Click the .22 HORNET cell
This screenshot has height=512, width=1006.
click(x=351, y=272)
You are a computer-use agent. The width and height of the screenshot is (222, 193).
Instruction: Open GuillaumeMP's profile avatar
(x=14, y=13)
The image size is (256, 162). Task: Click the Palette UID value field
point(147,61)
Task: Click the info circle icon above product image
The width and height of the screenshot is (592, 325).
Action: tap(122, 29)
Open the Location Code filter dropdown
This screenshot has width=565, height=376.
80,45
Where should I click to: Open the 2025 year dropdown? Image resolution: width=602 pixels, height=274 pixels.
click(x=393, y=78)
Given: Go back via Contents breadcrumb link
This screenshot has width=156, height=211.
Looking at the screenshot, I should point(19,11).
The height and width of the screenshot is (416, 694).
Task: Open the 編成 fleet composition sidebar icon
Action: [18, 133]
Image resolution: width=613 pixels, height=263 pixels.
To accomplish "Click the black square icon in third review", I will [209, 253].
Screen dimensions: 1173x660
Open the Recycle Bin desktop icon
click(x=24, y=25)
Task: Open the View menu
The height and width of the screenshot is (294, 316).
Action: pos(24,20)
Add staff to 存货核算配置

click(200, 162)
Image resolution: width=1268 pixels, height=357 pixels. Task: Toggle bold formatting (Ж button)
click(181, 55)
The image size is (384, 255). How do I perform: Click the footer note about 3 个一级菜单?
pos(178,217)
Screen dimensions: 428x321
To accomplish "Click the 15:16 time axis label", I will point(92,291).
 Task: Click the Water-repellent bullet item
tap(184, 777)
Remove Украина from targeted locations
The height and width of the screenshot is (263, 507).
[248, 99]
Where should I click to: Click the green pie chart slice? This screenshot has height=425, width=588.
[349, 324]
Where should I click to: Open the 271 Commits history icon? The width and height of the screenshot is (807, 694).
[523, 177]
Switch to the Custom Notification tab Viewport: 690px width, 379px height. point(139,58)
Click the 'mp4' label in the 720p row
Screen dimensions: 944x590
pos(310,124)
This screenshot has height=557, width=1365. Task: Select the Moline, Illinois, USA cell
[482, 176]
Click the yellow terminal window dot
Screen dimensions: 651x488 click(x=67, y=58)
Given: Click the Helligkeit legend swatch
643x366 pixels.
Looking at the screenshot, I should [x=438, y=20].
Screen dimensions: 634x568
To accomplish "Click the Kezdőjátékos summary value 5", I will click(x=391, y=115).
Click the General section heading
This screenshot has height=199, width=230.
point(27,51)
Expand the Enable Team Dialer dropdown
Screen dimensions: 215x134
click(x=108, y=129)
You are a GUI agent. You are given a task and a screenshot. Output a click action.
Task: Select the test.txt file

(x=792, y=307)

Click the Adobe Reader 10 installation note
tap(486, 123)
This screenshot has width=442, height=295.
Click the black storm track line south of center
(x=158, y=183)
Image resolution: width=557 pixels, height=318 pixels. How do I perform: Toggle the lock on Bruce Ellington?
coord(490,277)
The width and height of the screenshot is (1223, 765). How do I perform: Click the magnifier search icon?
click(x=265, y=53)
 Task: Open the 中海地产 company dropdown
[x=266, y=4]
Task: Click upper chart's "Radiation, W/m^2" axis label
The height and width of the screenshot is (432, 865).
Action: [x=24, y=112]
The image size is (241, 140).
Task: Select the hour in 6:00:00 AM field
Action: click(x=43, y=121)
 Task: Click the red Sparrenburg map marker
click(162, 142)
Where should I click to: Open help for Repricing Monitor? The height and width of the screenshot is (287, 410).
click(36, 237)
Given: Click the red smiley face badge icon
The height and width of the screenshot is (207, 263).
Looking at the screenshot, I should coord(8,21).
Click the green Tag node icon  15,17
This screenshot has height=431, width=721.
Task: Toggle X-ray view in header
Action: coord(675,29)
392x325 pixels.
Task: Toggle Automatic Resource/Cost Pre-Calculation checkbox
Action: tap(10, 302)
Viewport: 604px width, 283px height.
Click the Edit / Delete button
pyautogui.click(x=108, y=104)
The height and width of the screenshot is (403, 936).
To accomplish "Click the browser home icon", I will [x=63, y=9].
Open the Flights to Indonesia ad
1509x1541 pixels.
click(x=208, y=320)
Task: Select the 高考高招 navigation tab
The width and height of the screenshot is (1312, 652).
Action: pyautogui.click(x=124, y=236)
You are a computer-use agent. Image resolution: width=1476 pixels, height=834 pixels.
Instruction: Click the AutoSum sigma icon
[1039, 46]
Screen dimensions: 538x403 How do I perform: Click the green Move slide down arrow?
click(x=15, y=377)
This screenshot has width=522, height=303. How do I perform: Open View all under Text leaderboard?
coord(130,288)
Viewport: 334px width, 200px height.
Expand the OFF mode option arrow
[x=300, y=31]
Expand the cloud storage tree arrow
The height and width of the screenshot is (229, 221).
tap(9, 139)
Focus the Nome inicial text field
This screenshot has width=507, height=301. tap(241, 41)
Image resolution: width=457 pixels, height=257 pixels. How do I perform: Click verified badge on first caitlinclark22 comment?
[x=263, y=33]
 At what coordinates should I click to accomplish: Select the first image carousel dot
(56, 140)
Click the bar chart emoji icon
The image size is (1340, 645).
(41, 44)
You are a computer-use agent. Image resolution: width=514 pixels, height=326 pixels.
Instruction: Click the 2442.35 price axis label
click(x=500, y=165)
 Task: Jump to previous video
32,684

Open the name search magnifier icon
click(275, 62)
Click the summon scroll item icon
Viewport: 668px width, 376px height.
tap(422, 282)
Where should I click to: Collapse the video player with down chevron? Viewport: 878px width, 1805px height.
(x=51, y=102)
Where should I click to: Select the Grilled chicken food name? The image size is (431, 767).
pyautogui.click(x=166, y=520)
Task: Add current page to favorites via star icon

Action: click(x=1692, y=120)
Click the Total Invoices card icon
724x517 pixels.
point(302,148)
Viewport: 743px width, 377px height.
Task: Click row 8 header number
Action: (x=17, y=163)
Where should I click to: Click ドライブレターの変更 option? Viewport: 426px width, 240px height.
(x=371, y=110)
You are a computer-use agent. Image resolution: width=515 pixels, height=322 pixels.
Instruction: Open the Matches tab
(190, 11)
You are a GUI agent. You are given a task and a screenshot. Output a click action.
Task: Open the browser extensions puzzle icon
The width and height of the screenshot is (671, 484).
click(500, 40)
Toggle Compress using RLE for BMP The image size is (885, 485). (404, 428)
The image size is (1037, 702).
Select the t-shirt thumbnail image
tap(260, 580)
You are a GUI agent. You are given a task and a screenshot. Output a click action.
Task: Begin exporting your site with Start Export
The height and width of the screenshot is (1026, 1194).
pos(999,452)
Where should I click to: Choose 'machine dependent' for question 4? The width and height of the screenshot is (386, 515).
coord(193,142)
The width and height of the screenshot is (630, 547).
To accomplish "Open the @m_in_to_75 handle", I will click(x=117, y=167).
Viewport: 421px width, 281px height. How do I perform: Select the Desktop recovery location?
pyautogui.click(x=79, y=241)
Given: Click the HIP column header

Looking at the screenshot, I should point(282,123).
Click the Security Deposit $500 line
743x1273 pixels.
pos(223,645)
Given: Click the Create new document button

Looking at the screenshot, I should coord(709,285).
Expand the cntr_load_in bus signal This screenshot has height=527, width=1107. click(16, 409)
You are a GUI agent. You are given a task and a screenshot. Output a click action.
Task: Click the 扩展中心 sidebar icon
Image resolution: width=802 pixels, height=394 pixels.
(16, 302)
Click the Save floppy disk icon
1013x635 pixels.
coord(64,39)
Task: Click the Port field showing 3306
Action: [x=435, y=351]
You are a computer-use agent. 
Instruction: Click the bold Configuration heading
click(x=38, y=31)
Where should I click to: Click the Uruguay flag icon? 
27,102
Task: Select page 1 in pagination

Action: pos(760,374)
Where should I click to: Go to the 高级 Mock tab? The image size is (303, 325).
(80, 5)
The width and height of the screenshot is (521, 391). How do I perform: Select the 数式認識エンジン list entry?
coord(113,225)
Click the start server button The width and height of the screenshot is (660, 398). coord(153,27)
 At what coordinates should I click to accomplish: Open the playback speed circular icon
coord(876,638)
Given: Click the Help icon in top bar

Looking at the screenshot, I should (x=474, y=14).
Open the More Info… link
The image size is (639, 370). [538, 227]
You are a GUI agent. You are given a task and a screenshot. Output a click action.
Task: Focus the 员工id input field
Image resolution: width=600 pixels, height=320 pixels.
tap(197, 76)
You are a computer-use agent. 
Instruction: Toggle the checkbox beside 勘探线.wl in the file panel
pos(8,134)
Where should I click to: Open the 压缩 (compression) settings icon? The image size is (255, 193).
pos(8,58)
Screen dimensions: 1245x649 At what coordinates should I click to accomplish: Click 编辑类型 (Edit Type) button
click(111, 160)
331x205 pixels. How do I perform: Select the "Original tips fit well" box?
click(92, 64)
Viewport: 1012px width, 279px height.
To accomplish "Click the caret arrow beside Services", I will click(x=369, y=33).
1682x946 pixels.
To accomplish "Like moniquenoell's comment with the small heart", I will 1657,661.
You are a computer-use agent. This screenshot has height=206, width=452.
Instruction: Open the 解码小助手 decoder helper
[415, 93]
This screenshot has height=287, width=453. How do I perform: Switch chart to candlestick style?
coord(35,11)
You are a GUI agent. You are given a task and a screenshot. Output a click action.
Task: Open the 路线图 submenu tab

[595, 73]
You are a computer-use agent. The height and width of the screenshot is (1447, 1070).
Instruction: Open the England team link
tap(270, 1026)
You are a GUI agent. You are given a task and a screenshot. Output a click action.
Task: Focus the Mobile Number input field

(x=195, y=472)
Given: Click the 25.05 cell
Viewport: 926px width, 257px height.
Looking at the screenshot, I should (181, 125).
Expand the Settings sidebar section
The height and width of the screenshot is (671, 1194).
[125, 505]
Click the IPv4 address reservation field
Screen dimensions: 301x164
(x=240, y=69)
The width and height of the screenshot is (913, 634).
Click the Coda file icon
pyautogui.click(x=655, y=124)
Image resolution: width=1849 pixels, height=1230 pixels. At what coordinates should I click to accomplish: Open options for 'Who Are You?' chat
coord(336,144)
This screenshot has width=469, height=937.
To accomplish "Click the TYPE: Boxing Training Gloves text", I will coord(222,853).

WHAT YOU HAVE TO DO – Print again the lines of the entries above that fall between the line holding "Image resolution: width=557" and the line holding "Task: Click upper", inclusive, exactly as they stand.

TASK RESULT –
Image resolution: width=557 pixels, height=318 pixels. How do I perform: Toggle the lock on Bruce Ellington?
coord(490,277)
The width and height of the screenshot is (1223, 765). How do I perform: Click the magnifier search icon?
click(x=265, y=53)
 Task: Open the 中海地产 company dropdown
[x=266, y=4]
Task: Click upper chart's "Radiation, W/m^2" axis label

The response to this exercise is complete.